• TASK REQUIREMENTS
1) In the parenting forum thread, what does ChoccyBiccyTastic advise against doing in the first year after having a baby?
2) Pick up the parenting forum thread and continue it from its last post.

• QUOTED PASSAGE
--- START ---
He’s not sleeping on a proper bed. I’ve told him to sort one out but he hasn’t! I even said if he orders another mattress we can have a floor bed in here if he takes the bed down. Again he hadn’t done it. Perhaps he likes sleeping on the couch sitting on the PS4 until 1amHmm

OP posts:
Hollowvictory · 25/02/2019 07:23

He sounds hopeless. I have twins and know how impo it is for both parents to contribute to parenting equally. Did he have depression before you had the twins? Or after?

MarthasGinYard · 25/02/2019 07:30

'Was the moving away to be by your family his decision too? Has he transferred with his job? '

Was he happy to move?

What about work?

ChoccyBiccyTastic · 25/02/2019 07:31

Don't leave your DH in the first year after having a baby, probably longer for twins. This is my advice to any woman (unless he is abusive, cheating, etc as that's different).

You are under immense pressure, hormones everywhere, and many men don't share the physical and certainly emotional load. Many women want to leave at this point, but this is a phase, not a glimpse of what your ongoing life will be like.

This phase ends, and it gets better. Many blokes don't 'click into' their kids until they are older and can talk back, kick a ball, etc. That's perfectly normal. He is dealing with his depression too, and that's not just going to go away. It makes it harder still on you, though. Getting more support really might be a good idea. Is that feasible?

OlennasWimple · 25/02/2019 07:32

Sounds like you both need to be kinder to each other, TBH

You have different expectations of what must be done, and how to do it and you are both in the awful not-quite-newborn-but-not-yet-old-enough-to-sleep-through stage of having babies - and twins is definitely more than twice the work

Do you ever get time just the two of you?
--- END ---
• PROVIDED DATA
--- START ---
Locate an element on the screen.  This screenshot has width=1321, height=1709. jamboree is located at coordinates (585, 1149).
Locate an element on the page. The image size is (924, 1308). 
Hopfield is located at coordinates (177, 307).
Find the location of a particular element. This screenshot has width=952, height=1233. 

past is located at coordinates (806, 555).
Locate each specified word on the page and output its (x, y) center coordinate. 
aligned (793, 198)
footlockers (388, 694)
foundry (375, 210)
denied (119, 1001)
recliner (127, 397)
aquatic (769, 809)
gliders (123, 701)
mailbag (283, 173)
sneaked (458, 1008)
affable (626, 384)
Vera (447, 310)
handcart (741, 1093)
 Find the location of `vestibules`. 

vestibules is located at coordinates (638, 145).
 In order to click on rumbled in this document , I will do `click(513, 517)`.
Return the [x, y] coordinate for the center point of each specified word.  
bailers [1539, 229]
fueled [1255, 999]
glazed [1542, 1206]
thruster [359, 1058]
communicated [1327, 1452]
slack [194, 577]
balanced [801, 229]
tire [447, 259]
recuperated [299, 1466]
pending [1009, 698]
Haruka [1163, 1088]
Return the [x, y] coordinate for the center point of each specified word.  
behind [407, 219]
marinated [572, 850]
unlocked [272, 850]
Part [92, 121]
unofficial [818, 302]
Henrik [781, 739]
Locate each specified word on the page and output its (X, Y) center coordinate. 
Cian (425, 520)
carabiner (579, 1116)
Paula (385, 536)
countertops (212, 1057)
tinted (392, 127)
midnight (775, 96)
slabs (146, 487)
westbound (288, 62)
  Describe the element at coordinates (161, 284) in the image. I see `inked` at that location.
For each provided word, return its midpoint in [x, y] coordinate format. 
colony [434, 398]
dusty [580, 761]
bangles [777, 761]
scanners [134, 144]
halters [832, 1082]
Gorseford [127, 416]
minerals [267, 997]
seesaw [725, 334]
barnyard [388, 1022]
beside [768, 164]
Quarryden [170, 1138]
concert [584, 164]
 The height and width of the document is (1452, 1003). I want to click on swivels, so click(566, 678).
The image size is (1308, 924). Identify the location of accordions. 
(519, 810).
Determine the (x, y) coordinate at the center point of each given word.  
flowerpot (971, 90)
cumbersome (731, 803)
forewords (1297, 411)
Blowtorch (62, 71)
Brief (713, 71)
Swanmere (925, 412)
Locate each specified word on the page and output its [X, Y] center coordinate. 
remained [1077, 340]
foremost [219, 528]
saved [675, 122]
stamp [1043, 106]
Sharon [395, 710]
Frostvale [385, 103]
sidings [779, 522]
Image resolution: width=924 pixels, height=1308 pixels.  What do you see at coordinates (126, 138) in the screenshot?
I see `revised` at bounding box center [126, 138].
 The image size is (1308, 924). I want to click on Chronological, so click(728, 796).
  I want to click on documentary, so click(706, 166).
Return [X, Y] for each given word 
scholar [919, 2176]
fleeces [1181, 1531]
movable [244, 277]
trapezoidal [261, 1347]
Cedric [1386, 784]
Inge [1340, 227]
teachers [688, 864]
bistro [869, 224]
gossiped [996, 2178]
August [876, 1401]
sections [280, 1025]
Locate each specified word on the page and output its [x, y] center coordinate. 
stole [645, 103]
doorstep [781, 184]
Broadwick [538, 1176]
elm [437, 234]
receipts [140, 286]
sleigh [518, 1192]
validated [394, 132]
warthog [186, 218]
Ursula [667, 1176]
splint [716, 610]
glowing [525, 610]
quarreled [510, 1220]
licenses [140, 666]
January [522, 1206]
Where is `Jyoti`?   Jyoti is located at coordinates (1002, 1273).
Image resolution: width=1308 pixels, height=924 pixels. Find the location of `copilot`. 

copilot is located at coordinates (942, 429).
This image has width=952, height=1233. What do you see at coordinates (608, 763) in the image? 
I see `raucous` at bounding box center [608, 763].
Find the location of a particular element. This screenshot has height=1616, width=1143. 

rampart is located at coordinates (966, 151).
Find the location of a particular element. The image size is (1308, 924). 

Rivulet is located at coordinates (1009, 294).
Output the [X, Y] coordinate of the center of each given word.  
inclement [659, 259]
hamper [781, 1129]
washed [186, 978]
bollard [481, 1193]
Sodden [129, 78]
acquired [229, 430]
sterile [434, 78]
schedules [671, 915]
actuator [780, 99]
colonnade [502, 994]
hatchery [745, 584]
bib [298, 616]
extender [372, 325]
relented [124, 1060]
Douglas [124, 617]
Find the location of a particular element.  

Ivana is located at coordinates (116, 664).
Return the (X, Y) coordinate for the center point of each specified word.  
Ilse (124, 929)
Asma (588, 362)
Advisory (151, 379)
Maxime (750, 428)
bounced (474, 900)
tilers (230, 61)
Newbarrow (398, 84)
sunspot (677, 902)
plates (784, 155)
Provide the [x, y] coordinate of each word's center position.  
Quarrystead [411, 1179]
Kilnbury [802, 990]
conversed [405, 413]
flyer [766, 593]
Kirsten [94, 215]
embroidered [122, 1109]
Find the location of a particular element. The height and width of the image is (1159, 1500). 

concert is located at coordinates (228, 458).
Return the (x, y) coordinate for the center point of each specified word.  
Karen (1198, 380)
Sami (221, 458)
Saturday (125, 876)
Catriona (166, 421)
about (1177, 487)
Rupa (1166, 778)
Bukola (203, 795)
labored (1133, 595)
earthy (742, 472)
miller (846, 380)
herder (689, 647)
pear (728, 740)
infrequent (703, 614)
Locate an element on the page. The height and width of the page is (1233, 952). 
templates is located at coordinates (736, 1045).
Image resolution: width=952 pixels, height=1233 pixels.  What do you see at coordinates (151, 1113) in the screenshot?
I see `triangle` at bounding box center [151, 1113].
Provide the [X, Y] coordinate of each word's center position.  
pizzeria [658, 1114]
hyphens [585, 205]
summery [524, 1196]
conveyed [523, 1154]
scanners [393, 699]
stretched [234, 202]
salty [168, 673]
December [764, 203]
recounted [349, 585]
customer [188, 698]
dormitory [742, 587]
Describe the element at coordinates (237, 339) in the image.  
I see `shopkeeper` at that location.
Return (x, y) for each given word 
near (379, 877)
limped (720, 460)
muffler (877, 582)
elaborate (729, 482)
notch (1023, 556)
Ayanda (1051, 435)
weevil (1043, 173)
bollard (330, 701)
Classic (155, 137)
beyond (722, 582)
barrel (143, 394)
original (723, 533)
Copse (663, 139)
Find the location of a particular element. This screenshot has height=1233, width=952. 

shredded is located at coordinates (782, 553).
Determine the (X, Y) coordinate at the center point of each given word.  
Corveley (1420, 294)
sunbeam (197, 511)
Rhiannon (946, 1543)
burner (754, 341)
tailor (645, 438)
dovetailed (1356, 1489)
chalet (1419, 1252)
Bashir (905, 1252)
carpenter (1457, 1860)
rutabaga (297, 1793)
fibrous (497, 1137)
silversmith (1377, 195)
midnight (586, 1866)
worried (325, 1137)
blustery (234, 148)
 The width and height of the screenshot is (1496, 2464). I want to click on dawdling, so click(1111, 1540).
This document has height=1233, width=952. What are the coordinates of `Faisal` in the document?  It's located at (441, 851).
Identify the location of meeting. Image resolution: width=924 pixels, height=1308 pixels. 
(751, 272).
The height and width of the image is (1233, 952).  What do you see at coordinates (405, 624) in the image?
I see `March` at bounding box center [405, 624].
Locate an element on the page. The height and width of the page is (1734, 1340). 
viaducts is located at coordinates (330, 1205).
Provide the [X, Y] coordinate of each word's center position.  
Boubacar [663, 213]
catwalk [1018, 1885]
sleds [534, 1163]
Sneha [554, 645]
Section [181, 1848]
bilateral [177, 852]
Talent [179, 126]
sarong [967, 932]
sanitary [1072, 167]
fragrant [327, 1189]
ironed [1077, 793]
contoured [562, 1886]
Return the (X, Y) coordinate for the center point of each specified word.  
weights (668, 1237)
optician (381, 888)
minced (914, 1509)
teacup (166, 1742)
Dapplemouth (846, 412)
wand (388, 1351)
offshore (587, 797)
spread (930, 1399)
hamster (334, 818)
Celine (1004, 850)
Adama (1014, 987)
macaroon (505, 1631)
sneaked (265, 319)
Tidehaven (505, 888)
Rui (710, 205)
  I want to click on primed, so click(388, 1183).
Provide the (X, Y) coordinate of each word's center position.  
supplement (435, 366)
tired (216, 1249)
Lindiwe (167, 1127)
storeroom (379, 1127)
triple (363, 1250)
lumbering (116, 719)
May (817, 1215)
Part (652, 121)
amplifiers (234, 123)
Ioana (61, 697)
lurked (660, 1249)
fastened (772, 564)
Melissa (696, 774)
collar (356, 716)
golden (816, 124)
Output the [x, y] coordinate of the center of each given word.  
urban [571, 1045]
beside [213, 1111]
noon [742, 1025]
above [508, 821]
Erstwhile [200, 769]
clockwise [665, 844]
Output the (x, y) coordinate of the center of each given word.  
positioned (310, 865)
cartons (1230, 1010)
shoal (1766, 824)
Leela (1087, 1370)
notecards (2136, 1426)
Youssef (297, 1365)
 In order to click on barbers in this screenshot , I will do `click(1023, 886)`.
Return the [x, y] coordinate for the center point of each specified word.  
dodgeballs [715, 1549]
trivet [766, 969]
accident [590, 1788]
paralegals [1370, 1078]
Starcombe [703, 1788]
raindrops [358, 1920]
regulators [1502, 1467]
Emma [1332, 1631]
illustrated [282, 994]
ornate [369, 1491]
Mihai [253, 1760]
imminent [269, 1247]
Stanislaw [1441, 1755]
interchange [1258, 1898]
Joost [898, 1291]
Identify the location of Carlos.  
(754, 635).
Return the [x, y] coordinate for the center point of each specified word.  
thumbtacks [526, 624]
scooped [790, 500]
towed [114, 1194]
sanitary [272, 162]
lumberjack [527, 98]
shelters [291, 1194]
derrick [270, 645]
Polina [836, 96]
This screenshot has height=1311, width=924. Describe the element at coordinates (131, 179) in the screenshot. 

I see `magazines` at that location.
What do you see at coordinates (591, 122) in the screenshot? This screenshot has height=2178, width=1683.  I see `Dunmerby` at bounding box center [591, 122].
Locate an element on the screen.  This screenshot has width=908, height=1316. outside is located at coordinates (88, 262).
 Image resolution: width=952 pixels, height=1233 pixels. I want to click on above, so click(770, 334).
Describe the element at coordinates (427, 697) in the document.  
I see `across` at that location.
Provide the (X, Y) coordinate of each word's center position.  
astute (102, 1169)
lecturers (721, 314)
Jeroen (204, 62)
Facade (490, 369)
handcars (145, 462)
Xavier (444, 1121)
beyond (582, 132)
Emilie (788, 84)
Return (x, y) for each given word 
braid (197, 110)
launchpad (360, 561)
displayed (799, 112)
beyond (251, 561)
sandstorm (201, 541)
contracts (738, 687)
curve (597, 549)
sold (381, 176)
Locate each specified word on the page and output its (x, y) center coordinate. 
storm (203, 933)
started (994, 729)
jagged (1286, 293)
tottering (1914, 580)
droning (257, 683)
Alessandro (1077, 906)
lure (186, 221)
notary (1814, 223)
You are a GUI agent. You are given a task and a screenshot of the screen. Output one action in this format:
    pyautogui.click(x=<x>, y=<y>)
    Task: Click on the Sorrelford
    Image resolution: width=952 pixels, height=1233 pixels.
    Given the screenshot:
--- END ---
• RESPONSE LIST
1) Leaving your DH.

2)
Weenurse · 25/02/2019 07:38

The lack of initiative and get up and go is the depression.
DH struggled to get out of bed most days.
Expecting him to order a mattress would be beyond what DH could manage when he is at his worst.
Exercise is proven to help, so arrange for him to take the babies on a walk at a certain time of the day.
Also, hide or sell the PlayStation, see if it makes a difference.

4free · 25/02/2019 07:42

My baby is now 9 months old. Ebf and a terrible up every hr sleeper, so i get the exhausted part! I also get the resentment towards your partner, mines never got up in the night, rarely gets up on a morning to give me a break, has to be prompted/asked to do housework, he just doesnt see what needs to be done, its so v frustrating! His selfishness/ineptness has caused us alot of issues/arguments. But he is a hardworker, is great with our older son and loves us to bits and keeps trying to change, so we should get thru this....just.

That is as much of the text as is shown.